A empresarialização do ensino superior, a privatização da ciência, o processo de Bolonha, o estrangulamento da participação democrática e a proletarização das profissões científicas são parte da base material da qual emanam as condições para a constituição da academia como mediadora privilegiada da ideologia dominante. Apesar de não operar à margem da alteração da estrutura socioeconómica e de, pelo contrário, dessa alteração depender para expandir o seu modelo corporativo, a academia reivindica-se como a guardiã do conhecimento nos moldes, em parte, em que os comunistas a reivindicam: como serviço público, capacitada para produzir ciência fundamental e aplicada, capaz de intervir socialmente pelo bem comum, pensada como espaço de construção crítica do saber.
Mas a realidade não podia estar mais desfasada desta concepção, propositadamente veiculada por quem empresarializa o ensino e a investigação, por quem define as agendas do conhecimento, por quem entende a ciência apenas como inovação e por quem estabelece quanto vale o conhecimento como parte fundamental da construção utópica que norteia quem reproduz, por iniciativa própria ou necessidade (e contra todas as evidências), o mesmo guião.

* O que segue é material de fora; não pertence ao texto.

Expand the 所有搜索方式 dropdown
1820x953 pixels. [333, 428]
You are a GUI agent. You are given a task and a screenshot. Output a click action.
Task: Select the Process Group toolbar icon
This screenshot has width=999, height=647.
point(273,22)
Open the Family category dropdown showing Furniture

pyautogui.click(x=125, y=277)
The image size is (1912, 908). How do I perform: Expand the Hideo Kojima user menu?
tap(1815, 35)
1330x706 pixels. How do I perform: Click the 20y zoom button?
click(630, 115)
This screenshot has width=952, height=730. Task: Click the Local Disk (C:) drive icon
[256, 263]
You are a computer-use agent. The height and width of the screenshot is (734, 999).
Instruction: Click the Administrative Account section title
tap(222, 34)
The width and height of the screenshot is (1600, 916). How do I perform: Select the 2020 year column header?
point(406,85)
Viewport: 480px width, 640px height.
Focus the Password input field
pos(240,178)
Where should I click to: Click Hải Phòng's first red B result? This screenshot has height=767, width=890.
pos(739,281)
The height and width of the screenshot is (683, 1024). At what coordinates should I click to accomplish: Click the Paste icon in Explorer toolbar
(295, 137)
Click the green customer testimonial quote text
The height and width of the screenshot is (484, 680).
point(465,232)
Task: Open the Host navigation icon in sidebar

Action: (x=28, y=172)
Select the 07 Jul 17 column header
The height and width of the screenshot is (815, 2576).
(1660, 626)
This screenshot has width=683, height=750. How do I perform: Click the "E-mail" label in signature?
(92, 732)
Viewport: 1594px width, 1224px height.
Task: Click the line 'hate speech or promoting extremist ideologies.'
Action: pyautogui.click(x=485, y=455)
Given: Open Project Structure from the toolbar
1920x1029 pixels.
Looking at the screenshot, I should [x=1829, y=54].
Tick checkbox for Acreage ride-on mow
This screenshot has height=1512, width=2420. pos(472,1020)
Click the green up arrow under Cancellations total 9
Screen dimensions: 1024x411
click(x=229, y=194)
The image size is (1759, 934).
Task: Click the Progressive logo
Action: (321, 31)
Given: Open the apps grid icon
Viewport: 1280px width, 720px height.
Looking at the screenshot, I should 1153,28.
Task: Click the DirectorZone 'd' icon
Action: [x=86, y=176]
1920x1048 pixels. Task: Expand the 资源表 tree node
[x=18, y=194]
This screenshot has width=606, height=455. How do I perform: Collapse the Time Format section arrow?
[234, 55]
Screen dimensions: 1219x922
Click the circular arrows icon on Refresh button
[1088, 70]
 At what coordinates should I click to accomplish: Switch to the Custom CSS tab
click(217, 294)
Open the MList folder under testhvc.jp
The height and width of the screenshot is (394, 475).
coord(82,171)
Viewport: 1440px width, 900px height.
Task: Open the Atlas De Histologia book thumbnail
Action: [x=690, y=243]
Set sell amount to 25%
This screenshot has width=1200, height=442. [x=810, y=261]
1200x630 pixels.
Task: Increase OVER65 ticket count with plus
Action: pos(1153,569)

A singularidade da academia é a de ter a produção e transmissão de conhecimento como natureza e missão. E é por isso que, inscrevendo-se numa tendência global de aprofundamento da ofensiva ideológica, é um centro simultaneamente gerador e gravitacional onde a ideologia dominante encontra terreno fértil para se ensaiar e difundir. Mas é também neste contexto que cresce a procura por uma visão mais ampla e emancipadora das contradições sociais, económicas e políticas, e o Partido é o espaço de intervenção daqueles que se vêem deslocados do rumo de mercantilização do saber e das suas consequências sociais, políticas e culturais.